* [阅读短文]
- - - -

SparkSQL加载外部数据源和存储至外部数据源

加载外部数据源

 

 

  可以加载好多种外部数据源的格式,例如:csv,text,json,parquet等。我们在这里讲解下json和parquet格式。

  json:

    代码:

      def main(args: Array[String]): Unit = {

        val spark = SparkSession.builder().appName("sparkSQL").master("local").getOrCreate()
        import spark.implicits._
        val df_json = spark.read.json("file:///d:/测试数据/sample1.json")  //读取json文件存储为DataFrame
        df_json.printSchema()     //打印文件的字段和字段类型
      }

    加载Json格式后,df会自动识别Schema,如下:

 

df_json.printSchema()  -->
            root
         |-- city: string (nullable = true)
         |-- count: string (nullable = true)
         |-- id: string (nullable = true)
         |-- info: string (nullable = true)
         |-- infocode: string (nullable = true)
         |-- pois: array (nullable = true)
         |    |-- element: struct (containsNull = true)
         |    |    |-- adcode: string (nullable = true)
         |    |    |-- address: string (nullable = true)
         |    |    |-- adname: string (nullable = true)
         |    |    |-- alias: string (nullable = true)
         |    |    |-- biz_ext: struct (nullable = true)

- - - -

* [数据内容]
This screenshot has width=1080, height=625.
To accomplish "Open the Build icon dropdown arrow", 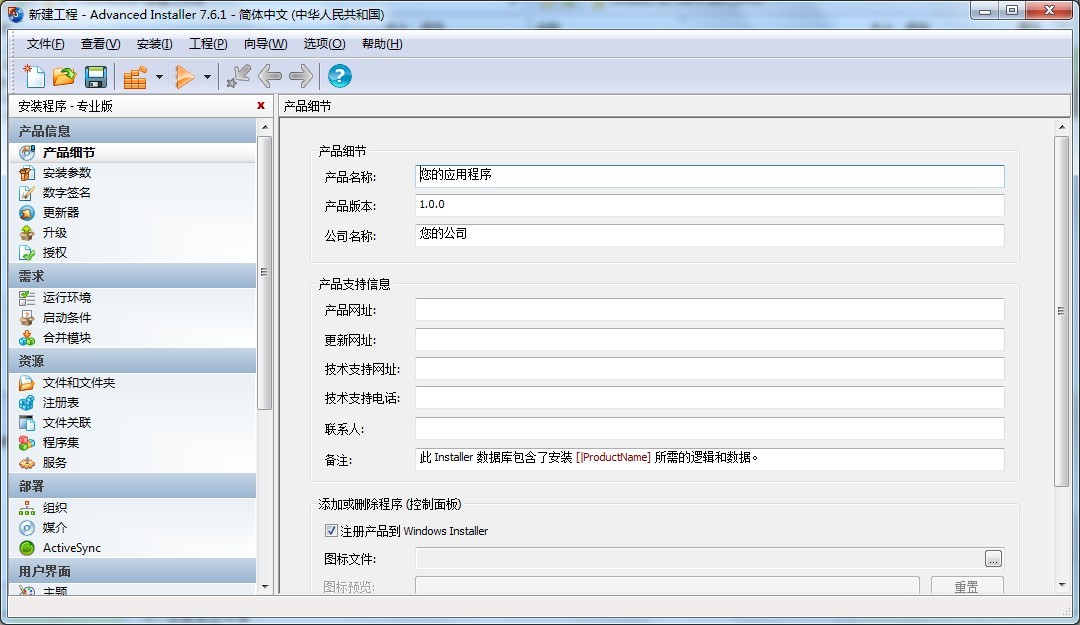I will [x=159, y=77].
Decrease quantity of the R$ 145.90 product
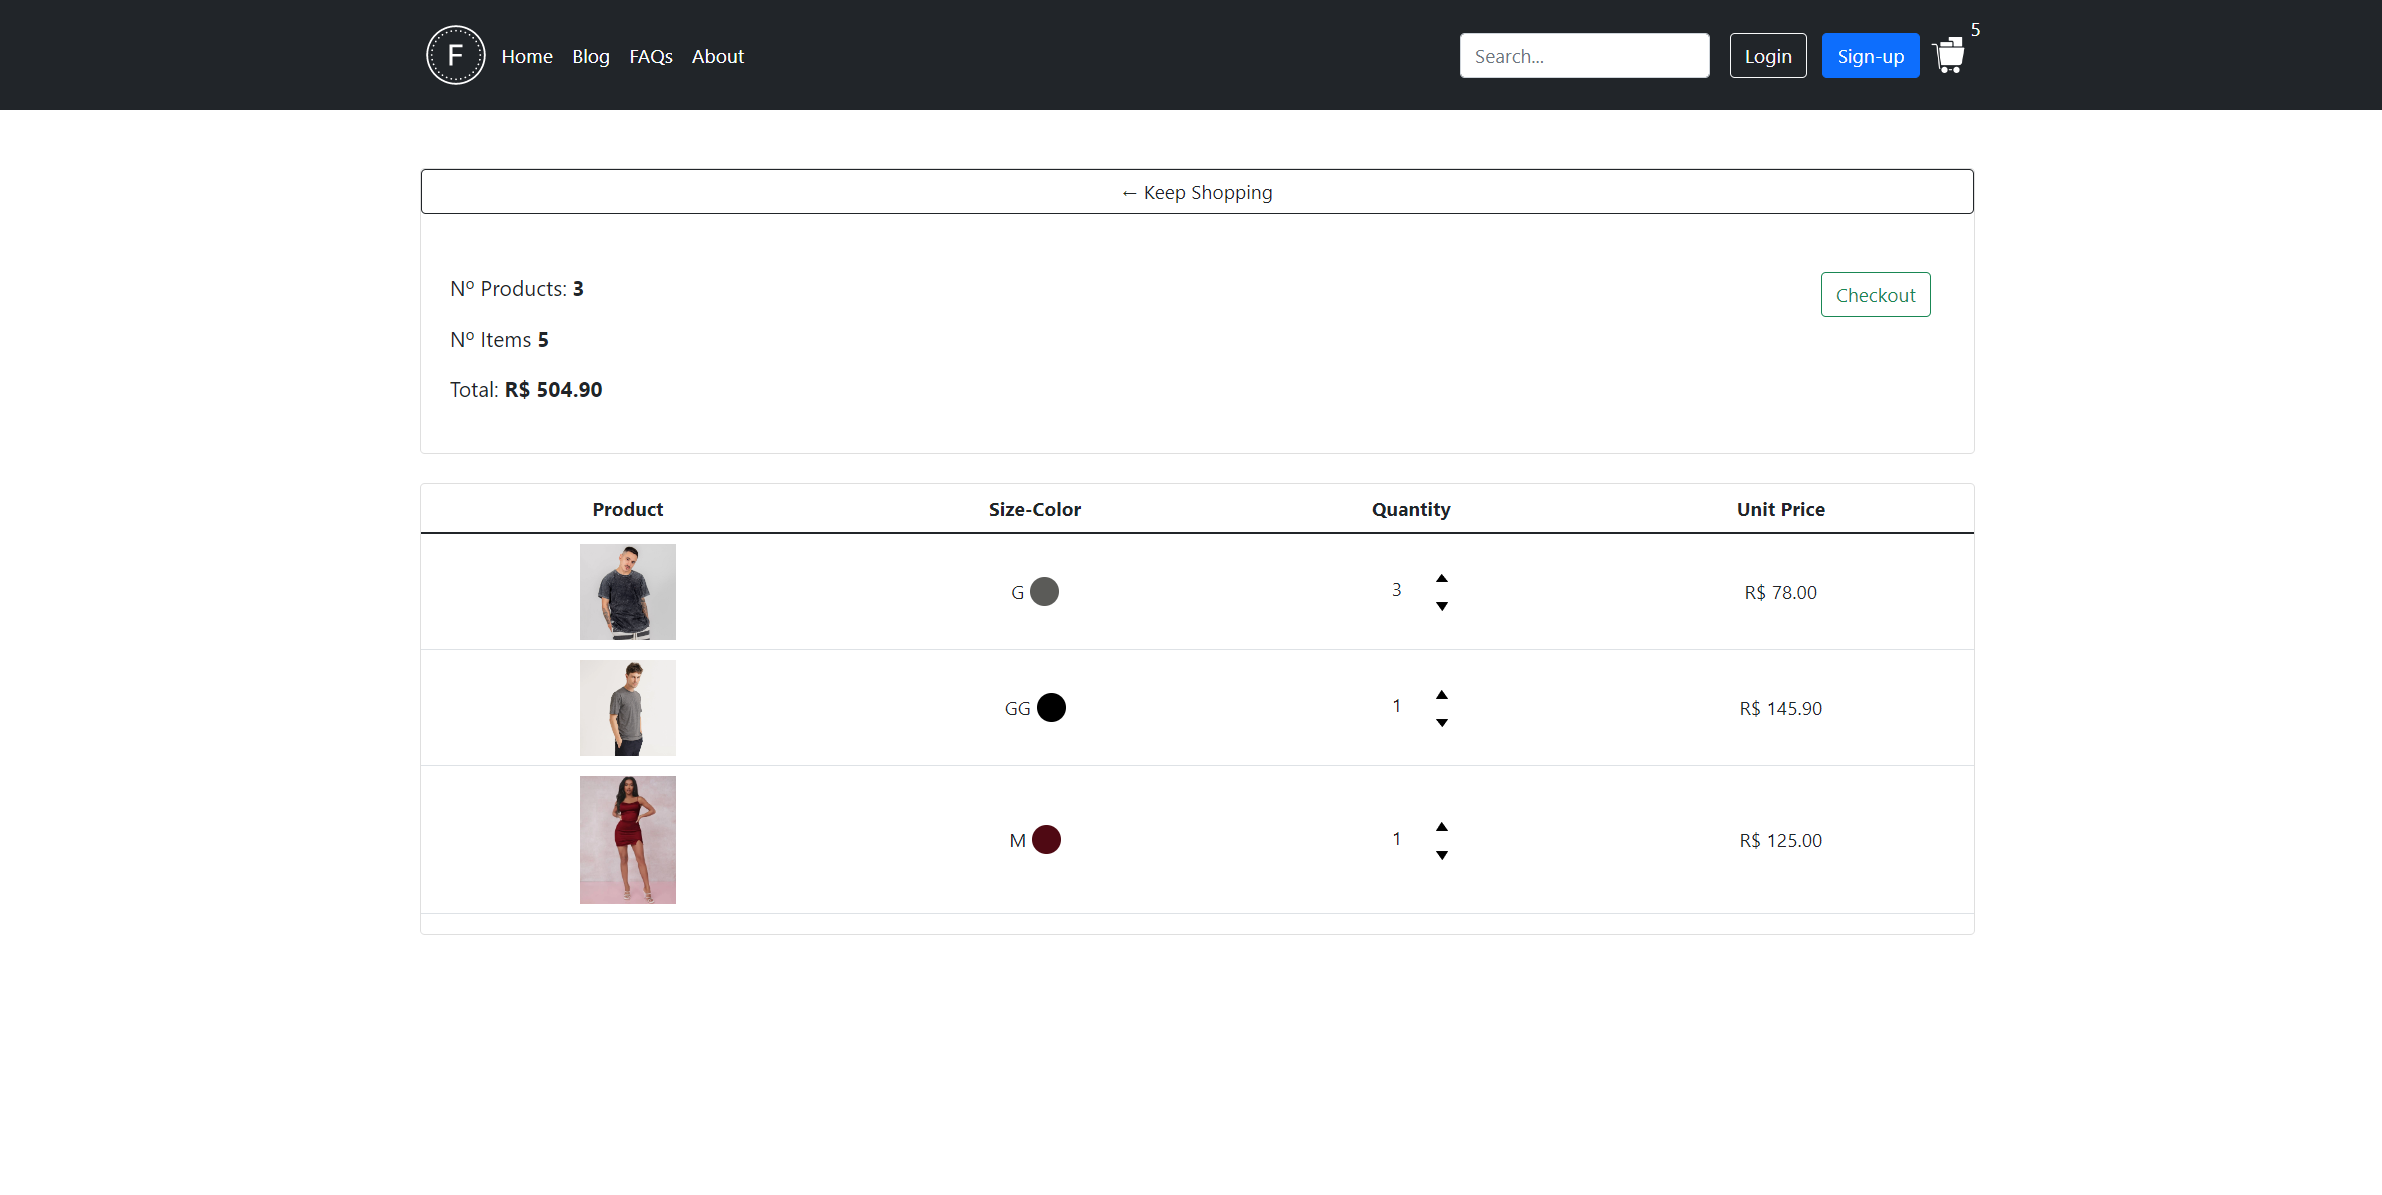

- - - -

* [练习任务]
A) SparkSQL短文举例提到了哪些可以加载的外部数据源格式？请全部列出。
B) 从SparkSQL短文的最后一行之后接着往下续写。
材料取自别处，与SparkSQL短文并非同一来源。

* [参考答案]
A) csv、text、json、parquet

B)
         |    |    |    |-- cost: string (nullable = true)
         |    |    |    |-- hotel_ordering: string (nullable = true)
         |    |    |    |-- lowest_price: string (nullable = true)
         |    |    |    |-- meal_ordering: string (nullable = true)
         |    |    |    |-- rating: string (nullable = true)
         |    |    |    |-- seat_ordering: string (nullable = true)
         |    |    |    |-- star: array (nullable = true)
         |    |    |    |    |-- element: string (containsNull = true)
         |    |    |    |-- ticket_ordering: string (nullable = true)
         |    |    |-- biz_type: string (nullable = true)
         |    |    |-- business_area: string (nullable = true)
         |    |    |-- children: array (nullable = true)
         |    |    |    |-- element: string (containsNull = true)
         |    |    |-- citycode: string (nullable = true)
         |    |    |-- cityname: string (nullable = true)
         |    |    |-- discount_num: string (nullable = true)
         |    |    |-- distance: string (nullable = true)
         |    |    |-- email: array (nullable = true)
         |    |    |    |-- element: string (containsNull = true)
         |    |    |-- entr_location: string (nullable = true)
         |    |    |-- event: array (nullable = true)
         |    |    |    |-- element: string (containsNull = true)
         |    |    |-- exit_location: array (nullable = true)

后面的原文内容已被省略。